Es beginnt damit, ein Problem sauber zu definieren. Meist geht das nicht über die Wirkung, sondern die Ursache. Zur Veranschaulichung möchte ich noch einmal auf ein Beispiel von Walter Kohl zurückgreifen. Immer wieder kommt es zu einem Qualitätsproblem an Maschine 44. Warum ist das so? Die erste Annahme ist, dass der Maschinenführer nichts taugt, aber dieser macht alles richtig. Es gibt allerdings ein Programm, das die Maschine einstellt und dieses kommt von einer ganz anderen Abteilung: der Konstruktion. Und da stellen wir fest, es gibt in der Konstruktion einen Fehler. Auch hier stellt sich wiederrum die Frage, woher dieser kommt. Es war eine Vorgabe des Kunden. Warum aber hat der Kunde das so gemacht? Es kommt heraus, dass der Kunde den falschen Release geschickt hat. Das heißt, die Lernkurve hier ist das Erkennen des Problems. Jeder im Unternehmen hat das Recht und auch die Pflicht, nach dem Warum zu fragen. Die Lernkurve, die daraus entsteht, ist, dass man schneller erkennt, worin das eigentliche Problem besteht und damit umgehen kann.

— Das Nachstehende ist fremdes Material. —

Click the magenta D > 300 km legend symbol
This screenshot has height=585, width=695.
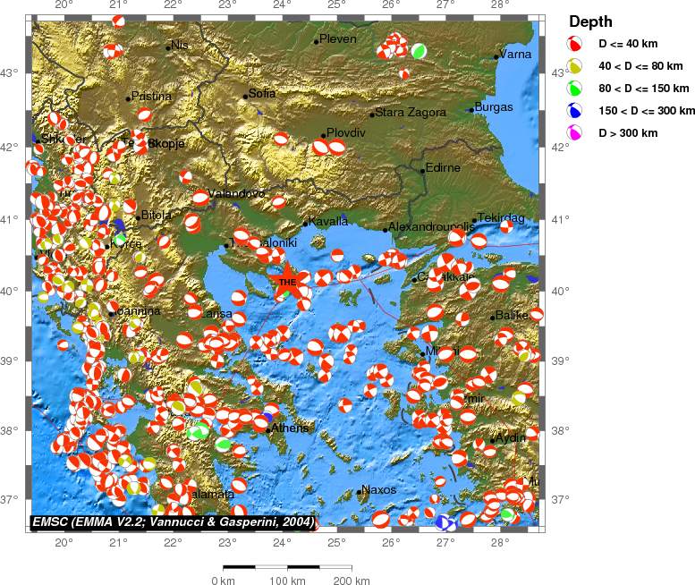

Die Frage macht den Unterschied

In jedem Unternehmen, in jedem Team kommt es zu Fehlern. Ich habe Unternehmenskulturen erlebt, in denen es üblich war, dass der Vorgesetzte das Team dann rundgemacht hat – es gab ordentlich Manöverkritik. Sätze wie „Ich erwarte, dass das nicht noch einmal passiert“ sind dabei üblich. Was aber wäre, wenn die Führungsperson, die Kritik das nächste Mal mit nur einer Frage äußert, und zwar „Was müssen wir tun, damit dieser Fehler beim nächsten Mal nicht wieder passiert?“ Manche Menschen in Führungsrollen meinen, wenn sie einmal ordentlich auf den Tisch hauen oder sogar Sanktionen aussprechen, alles wieder funktioniert. Aber dadurch wird eine Weiterentwicklung verhindert. Um eine Lernkurve zu erzielen, müssen die Fragen lösungsorientiert sein. Kurz gesagt, was haben wir von der Frage „Warum sind alle hier doof?“ Nichts. Von einem „Was können wir tun, damit das nicht noch einmal passiert, bzw. damit es besser wird?“ profitieren wir hingegen. 

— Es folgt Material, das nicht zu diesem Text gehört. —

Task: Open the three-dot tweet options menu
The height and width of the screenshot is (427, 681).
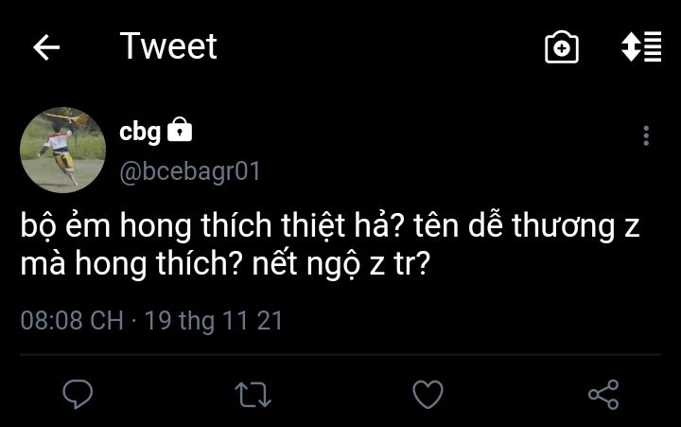Action: click(646, 135)
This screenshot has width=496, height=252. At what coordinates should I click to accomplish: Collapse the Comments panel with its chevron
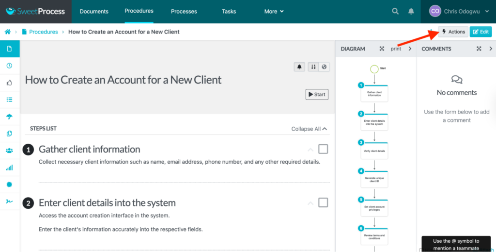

Ist die Lernkurve gewollt?

Es ist eine Frage der Unternehmens-, Kommunikations- und auch Führungskultur eine Haltung an den Tag zu legen, die es erlaubt eine Lernkurve zu entwickeln. Die Unternehmenskultur zeigt vielerorts, ob eine Lernkurve überhaupt gewollt ist und gefördert wird. Organisationen, die eine Lernkurvenkultur vorweisen sind meist auch die, die vorne mit dabei sind, die schnell handeln, wenn es um Produktinnovationen oder um Änderungen im Marktumfeld geht. Darüber hinaus entsteht ein Teamspirit, der aus vielen Individualisten eine Mannschaft macht, die sich selbst weiterentwickeln möchte.


 

Fazit – weg vom Ego hin zur Lernkurve

Menschen machen Fehler. Die meisten fassen im Leben nicht nur einmal auf die heiße Herdplatte. Dabei spielt es keine Rolle, ob Angestellte oder Führungskraft. Doch wenn daraus eine Lernkurve entstehen soll, dann müssen wir das eigene Ego beiseitestellen und mit Demut das eigene Scheitern anerkennen, um daraus für die Zukunft zu lernen.